Modeling of ultrasound contrast agents

Abstract

Ultrasound contrast agents differ from free-gas bubbles such that a polymer, lipid, or fluid shell encapsulates them. Many modeling efforts have focused on the role of the shell on the overall dynamics. Early efforts used semiempirical approaches to incorporate the shell into a generalized Rayleigh–Plesset equation. Church [J. Acoust. Soc. Am. 97(3) (1995)] developed a more rigorous approach modeling the albumin shell of Albunex as a linear elastic material. This work has provided the foundation for many subsequent theoretical and experimental efforts. Ye [J. Acoust. Soc. Am. 100(3) (1996)] examined modal scattering solutions for an Albunex agent. Recent efforts to design a high-frequency contrast agent based on dipole scattering are discussed [Allen, Kruse, and Ferrara, IEEE-Trans. Ultrason. Ferroelectr. Freq. Control, in press]. The modeling of different types of shell materials remains an outstanding issue. The potential role of both viscous and viscoelastic shell materials is outlined.
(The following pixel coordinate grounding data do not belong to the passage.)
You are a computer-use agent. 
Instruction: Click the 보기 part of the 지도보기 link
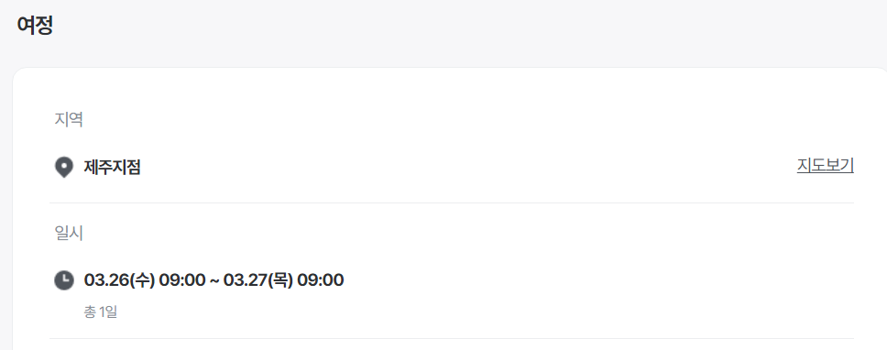[840, 166]
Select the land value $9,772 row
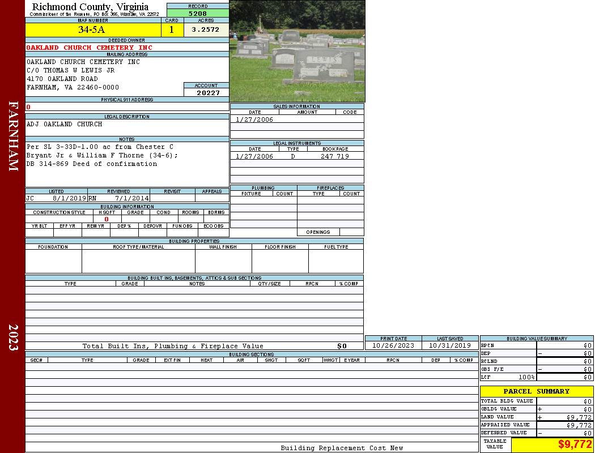The height and width of the screenshot is (453, 595). (x=536, y=417)
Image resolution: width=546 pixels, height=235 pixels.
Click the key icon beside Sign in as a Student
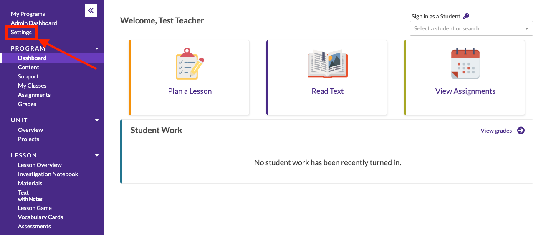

Furthermore, the limitations of linear elastic and viscoelastic material models are highlighted. The modeling of possible interaction effects among groups of contrast agents has received less attention. Also, outstanding issues exist with respect to a rigorous mathematical modeling of contrast agent destruction, drug delivery schemes, and potential bioeffects.